'A Conservative Case for the Welfare State'
Mark Thoma comments on A Conservative Case for the Welfare State, by Bruce Bartlett, Commentary, NY Times at 'A Conservative Case for the Welfare State'.
Thoma comments that:
If conservatives want to support the welfare state out of the desire to defend capitalism from "socialists and communists" -- to defend it against the instability that high degrees of inequality cause -- no problem, though it's interesting that they would acknowledge that the system itself can lead to societal inequities that are so dangerous the government needs to intervene to fix them.
Emphasis Mine
Thoma is pointing to the contradiction in the conservative's position. This is the realisation that there is a flaw in the capitalist model through its instability and inequality. Yet, Marx said that this is the fundamental law of Capitalism: Wealth concentrates naturally under Capitalism.
However, Bartlett contends that American conservatives are blind to this. They are fervent believers in the functioning of the market to solve all of societal ills despite having no empirical evidence that it does.
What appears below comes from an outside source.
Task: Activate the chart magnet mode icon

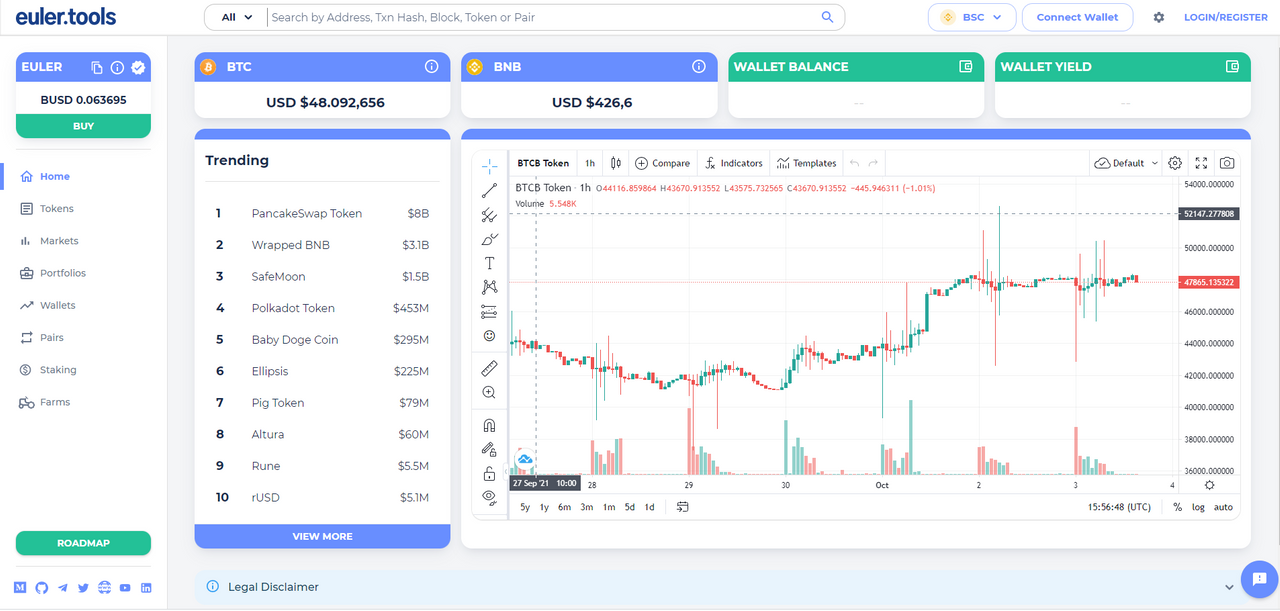Action: point(489,425)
Yet, Bartlett does not examine the primacy source of wealth that underpins the welfare state of Western Europe — third world debt. This debt funnels wealth from the Third World in order to bribe the proletariat into accepting the current state of affairs. This is also the reason that debt forgiveness is never going to be achieved under Capitalism. The stability of the system is too dependent on the harsh exploitation of the rest of the world.
Thoma's own opinion on why government intervention is required is that:
I prefer the efficiency argument (which is not to say that the other argument has no merit, it does).
Here, Thoma sidesteps the political meaning of Government intervention by appealing to efiiciency. This is a neutral term to cover the brutal reality of the welfare state.